A researcher from the School of Forestry Engineering and Natural Resources of Universidad Politécnica de Madrid (UPM) was part of a European research team to study the nutritional niche of one of the most aggressive forest pathogenic fungi, the agent responsible for Dutch elm disease (DED), by comparing them with other species of endophytic fungi isolated from healthy trees. Results show that some fungi inhabiting trees compete with pathogens for the same source of nutrients. This could help to reduce their growth protecting elm trees from the disease.
Endophytes live within a plant without causing diseases. Although many functions of these symbionts have been described, the ecological niche is still unknown in many cases. Some of these fungi inhabit plants hoping some of their bodies to die to become the first decomposers of wood. In other cases, some endophytic fungi inhabit the plant's internal tissues until their host plant weakens for some external factor such as drought, attack or disease. Then, these fungi use this weakness to adopt a state of "opportunistic" pathogens, developing and causing disease.
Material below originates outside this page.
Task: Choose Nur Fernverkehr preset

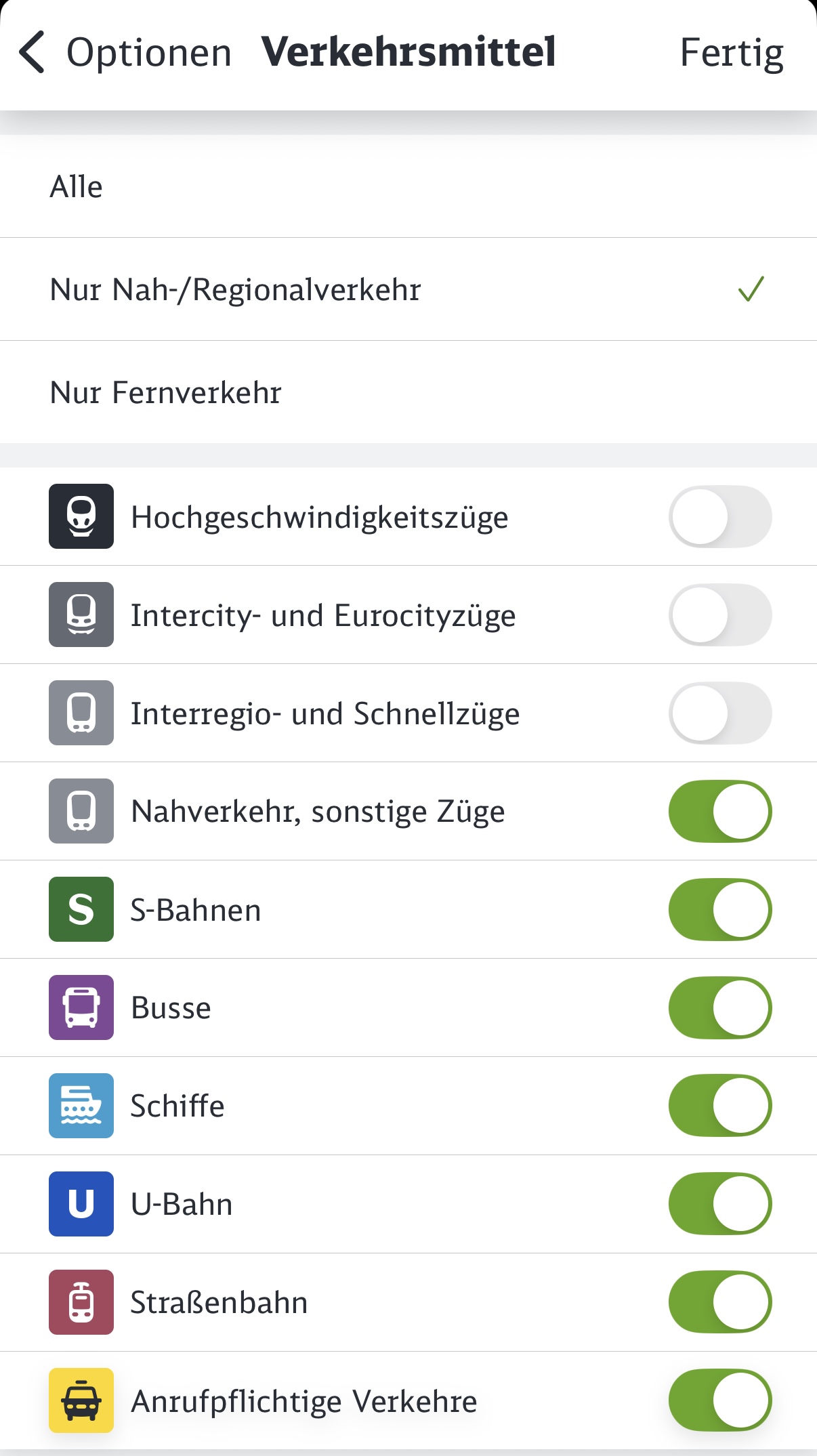Action: click(166, 393)
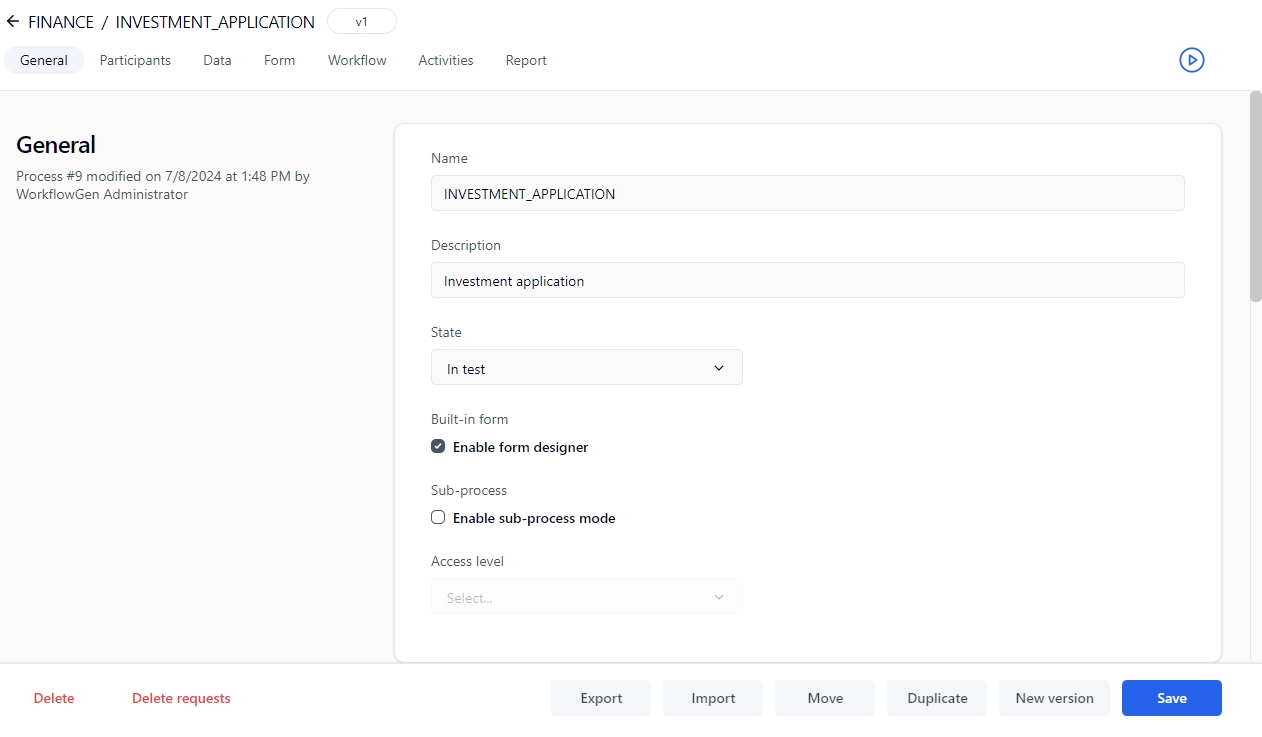Click the Duplicate button
The height and width of the screenshot is (737, 1262).
[937, 698]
However, other endophytes have been positively related to health of their host plants, protecting them against herbivore attacks, pathogens and even abiotic damage. It has been shown that these beneficial fungi secrete substances harmful to pathogens or pest organisms. Likewise, these symbionts could boost the defense mechanisms of plants, thereby making them more resistant.
Among the diverse mechanisms that endophytic fungi could utilize to protect plants, we find the nutritional niche overlap in plant's internal tissues that prevent the access of these nutrients by pathogens. In order to study these mechanisms, the team of researchers has assessed in detail the nutritional niche of one of the most aggressive forest pathogenic fungi, the agent responsible for Dutch elm disease (DED), by comparing them with the nutritional niche of three other species of endophytic fungi isolated from healthy trees.The pathogenic fungus was able to use the 54% of the 190 nutritional sources studied, while two of the three endophytes were able to metabolize a greater number of carbon sources (71 and 60%, respectively). However, the third endophyte metabolized only the 22% of the substances. Other two endophytes, which had been previously identified as potential agents of biocontrol of DED, showed a nutritional niche that overlapped with the pathogen, particularly in the case of some essential substances for the metabolism of fungi such as sugars and fatty acids. Besides, all endophytes used phenolic substrates more effectively than the pathogen. This suggests that these compounds are important for the life strategies of endophytes in general. This result is consistent with the suggested role of phenolic compounds as defensive metabolites that are synthesized to counteract pathogen infections.
In conclusion, this study shows that certain endophytes probably compete with pathogens for the same carbon sources inside the plant. Therefore, the action of these fungi in the habitat of the pathogen (in this case, the phloem and xylem of elms) would limit its growth.